Organizing my Room

Without knowing my classroom layout (or grade for that matter), I’ve been spending a couple of hours each morning while my children are asleep organizing for a classroom, creating Power Point Procedure Slides and binders such as Parent Communication Logs (or just browsing ideas on Pinterest with coffee). While working in the second and third grade rooms this year, I wanted an all-in-one system where I can account for all students in one glance. While in Hobby Lobby one day for a daughter’s school project, I saw a dry erase calendar for sale and envisioned it by my door – a student tracker. Few revisions were made though I did scrap the words on the buttons – they couldn’t be read from across the room and weren’t necessary. At the top are a row of green and red magnetic push pins to show attendance on the roster number each morning. Additionally, there are dry erase tabs to write student names in sharpie for substitutes and for the beginning of the year while matching names to numbers. Plus, kids love to see their names – it’s more personal. When students leave the room, they simply put the appropriate button in their square. I downloaded an Avery Template into Microsoft Word, then found clipart images that represented various school locations.  I bought the wooden circles from an online craftstore, along with epoxy bottlecap dots to cover the labels with a finished polish.  Each color/symbol represents a specific location except for yellow = resource/extension. I don’t feel these need to be distinguished; I know whether a student is receiving TAG support or intervention. I prefer the positive symbolism of the light bulb. Each student is leaving to receive support to reach a personal best. Blue = water fountain and Black = restroom. Only 1 boy and girl may leave at a time. Silver = nurse. I have two buttons in case a buddy needs to walk with a student to the nurse for any reason. Green = library and Purple = Office/Other. Because the board is dry erase, I can also write or have a student write short notes within the squares if necessary.  Student being picked up at 1:15?  Write the time in his/her square.  Also, in a fire drill, I can grab the board for quick reference.  I can’t wait to try this out!

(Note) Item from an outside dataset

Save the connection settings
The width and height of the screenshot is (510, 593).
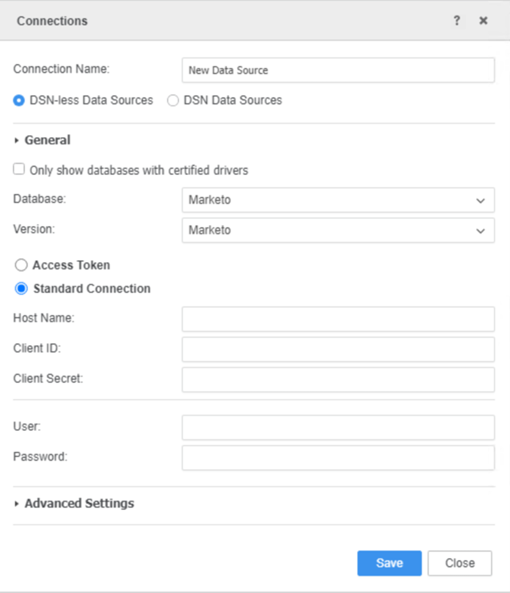(x=389, y=563)
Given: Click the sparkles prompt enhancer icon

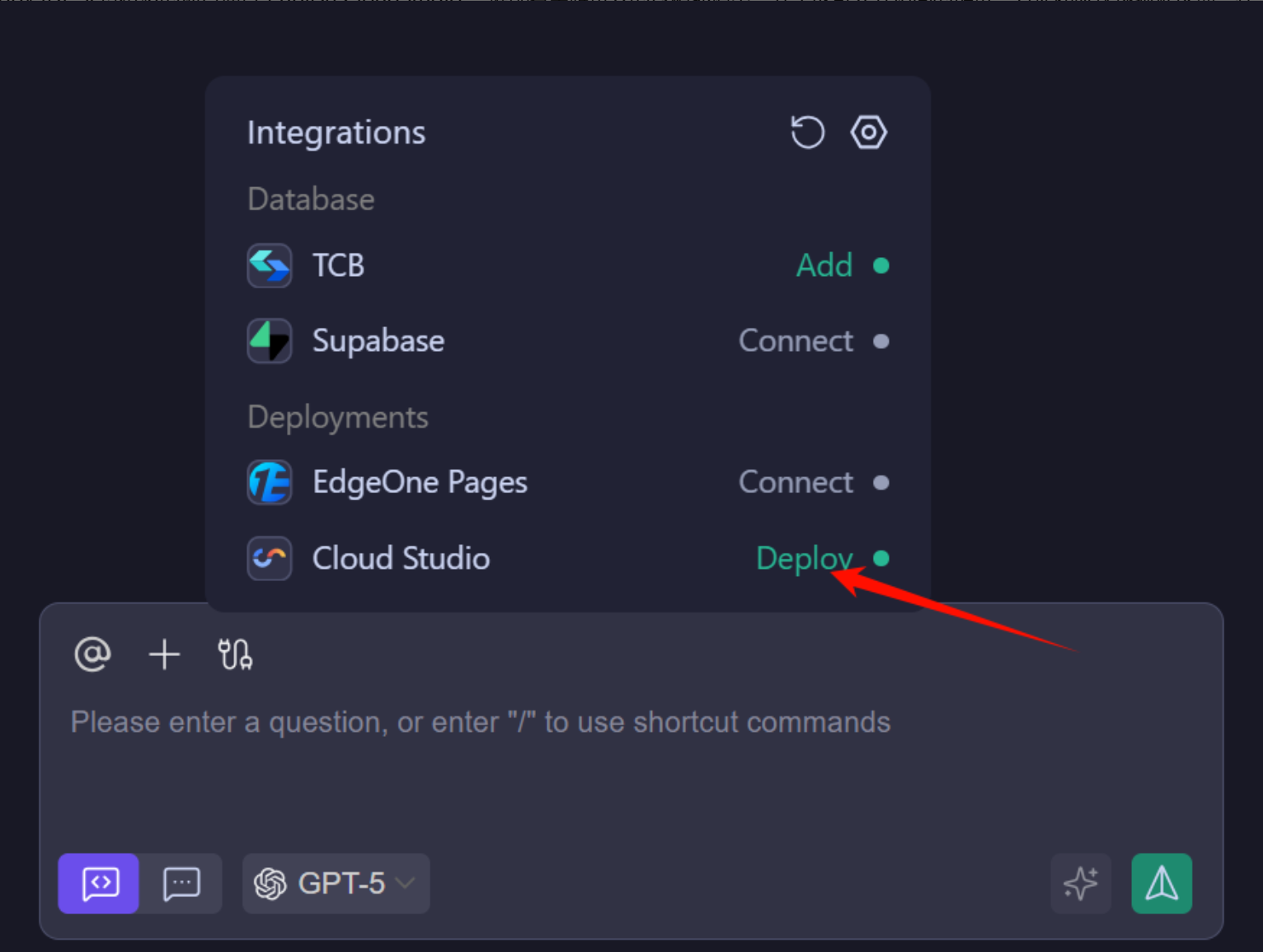Looking at the screenshot, I should pos(1081,884).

Classroom Management Calendar

Beyond the Content

Content is important.  Everyone should have access to a broad range of understanding our world in order to interact successfully, make intelligent decisions, and enjoy life more fully.  When I look at content I try to keep this in mind.  Consider persuasive writing – vital to understand for any child who wants to swindle, I mean receive as an investment into personal education, the need for the new Lego Movie lego set.  Fast forward several years, when the same child now needs to buy life insurance for his/her family.  On the receiving end of persuasion, this same person needs to be able to evaluate which persuasive strategies the agent is employing, then sort through the extra information, to determine what best meets the needs of the family.  Watching commercials or listening to a politician requires the same skill.  When I taught persuasive writing in a third grade classroom, first we looked at the character in the mentor text, I Wanna Iguana by Karen Kaufman Orloff, to decide which techniques he was using to persuade Mom to let him has his friend’s iguana.  Then the students discussed favorite commercials, talked about the purpose of the commercial and what tools were used to get the buyer to purchase the product.  Of course, all of this was written on a handy dandy anchor chart, some by me and some by the students – shared writing!  Finally we looked at an OREO graphic organizer to begin our prewrite to persuade people to protect the earth.  The next day we viewed “The Great Kapok Tree” on youtube (the book is by Lynn Cherry).  The students compared persuasive techniques from the day before, went through their organizer to see if they wanted to make changes/additions, then began their first draft.  By the way, when discussing persuasive techniques, the students were highly engaged, taking turns respectfully at a higher level than usual which earned a gumball for positive communication skills towards a class reward.  It was a great feeling!!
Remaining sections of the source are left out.